Thursday, January 5, 2012

SUMMER CAMP by Richard Woodley


Reviewed by Chris Poggiali

Richard Woodley is the go-to writer for paperback adaptations of sports-related movies -- he’s novelized the BAD NEWS BEARS series, SLAP SHOT, BLUE CHIPS, and THE FISH THAT SAVED PITTSBURGH, among others -- so I shouldn’t have been too surprised to learn that his young adult novel Summer Camp is also a novelization. Unlike all the others he’s written over the years, however, this one was adapted from a script that never got filmed. With the Bill Murray star vehicle MEATBALLS cleaning up at the box-office and LITTLE DARLINGS, GORP, STUCKEY’S LAST STAND and the R-rated Chuck Vincent effort SUMMER CAMP picking clean whatever was left, the last thing anyone needed during the 1979-‘80 movie season was another comedy set in a summer camp. Based on a screenplay by former actor Michael Norell (Captain Stanley on Emergency!) and published by Dell in April of 1979 -- two months before MEATBALLS hit theaters -- Summer Camp is aimed more at younger kids, relying on swirlies, snuggies and bad breath jokes for its laughs instead of sex, drugs and bathroom humor. Why it never got made is anyone’s guess, although I suspect the producer(s) took one look at the overcrowded playing field and decided to forfeit (Golan & Globus of Cannon Films killed their proposed camp comedy SUMMER SCORE around the same time). Summer camps would soon become the preferred mise-en-scène for massacres rather than mirth thanks to FRIDAY THE 13TH.

Camp Smilin’ Through, celebrating its thirty-third -- and possibly last -- summer of operation, has been losing more and more of its clientele each year to the larger, more modern and affluent camps in the area. In order to show the late owner’s greedy son that Smilin’ Through can still turn a profit (and prevent him from selling the land to condo developers), camp director Jack "Steamboat" Scarborough and his wife Annie "Tugboat" invite twenty tough, rowdy, mostly minority orphans to stay at the camp on the state’s dime. “My name is Luscious Moncrief, and I can whup any honky in this camp,” snarls the first orphan off the bus. White flight reduces the number of original kids to twenty by the next morning, creating two equal factions of children who are at each other’s throats until they settle their differences during the expected “Field Day” sports competitions (the camp equivalent of the “senior prom” climax in high school movies) and ultimately learn to respect one another. Myriad subplots include the search for a missing youngster, Steamboat’s awkward relationship with his teenage son Chet, a budding romance between two kids chosen to edit the camp’s newspaper, and “Crazy Wilson and his Hound of Death,” ghosts that supposedly haunt the surrounding woods but are actually a wise old Native American and his friendly dog, who live in a nearby cave. Two snuggies and a prolonged swirlie go to anyone who hasn’t already guessed whose land deed saves the camp at the end.
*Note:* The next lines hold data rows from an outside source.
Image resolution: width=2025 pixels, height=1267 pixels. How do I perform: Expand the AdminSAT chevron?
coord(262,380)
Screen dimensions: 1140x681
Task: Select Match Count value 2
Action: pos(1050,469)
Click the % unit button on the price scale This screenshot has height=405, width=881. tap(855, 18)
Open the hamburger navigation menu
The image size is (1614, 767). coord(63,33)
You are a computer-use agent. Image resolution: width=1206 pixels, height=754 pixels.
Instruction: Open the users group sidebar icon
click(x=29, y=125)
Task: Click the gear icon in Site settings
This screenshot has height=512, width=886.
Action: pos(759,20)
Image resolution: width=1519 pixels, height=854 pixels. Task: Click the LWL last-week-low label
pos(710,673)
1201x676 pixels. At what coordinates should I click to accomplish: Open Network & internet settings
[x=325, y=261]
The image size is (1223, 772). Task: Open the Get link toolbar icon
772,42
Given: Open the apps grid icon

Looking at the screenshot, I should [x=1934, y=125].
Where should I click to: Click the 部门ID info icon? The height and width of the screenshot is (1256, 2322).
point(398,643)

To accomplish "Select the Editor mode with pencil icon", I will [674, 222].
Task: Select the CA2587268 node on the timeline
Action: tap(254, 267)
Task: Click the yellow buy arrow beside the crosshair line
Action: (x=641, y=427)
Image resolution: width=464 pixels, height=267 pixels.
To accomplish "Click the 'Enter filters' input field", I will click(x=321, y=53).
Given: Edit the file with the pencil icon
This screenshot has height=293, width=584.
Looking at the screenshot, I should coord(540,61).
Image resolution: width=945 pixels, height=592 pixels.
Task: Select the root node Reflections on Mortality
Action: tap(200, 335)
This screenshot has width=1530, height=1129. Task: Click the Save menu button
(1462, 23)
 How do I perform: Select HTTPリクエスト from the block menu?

The target audience in 1979 would’ve enjoyed Summer Camp as a movie, but Woodley’s adaptation is hampered by the same flaw that plagues most comedy novelizations: it takes too many words to set up and execute what is visually a two-second cutaway or sight gag, so by the time the readers get to the end of the paragraph, they’ve already guessed the punchline. On top of that, Woodley’s saddled with wayyyyy too many characters from the first page on. It’s hard to take Steamboat seriously when he complains about having only thirty-three kids staying at the camp; at least he doesn’t have to slog through three chapters of backstory for all thirty-three of them, plus every single camp counselor! In a book that’s barely 175 pages long, it takes the first thirty to get everyone to the camp, and when the orphans arrive at the halfway point we get introduced to twenty more kids. And like summer camps themselves, the book is a breeding ground for nicknames, so the reader has a dozen or more of those to contend with as well. In a film this wouldn't even be an issue, but for what’s supposed to be a quick-read YA novel it’s a pain in the ass. To Norell’s credit, he handles the racial aspects of the story honestly, openly and fairly by giving the orphans as much humor, depth and intelligence as the other kids. I also like the fact that Steamboat is a likable, three-dimensional character when too often the camp directors in these movies are either tyrants or buffoons. Summer Camp had the potential to be a pretty good movie -- certainly no worse than MEATBALLS, and a good deal better than the others. File this one under “m” for missed opportunity.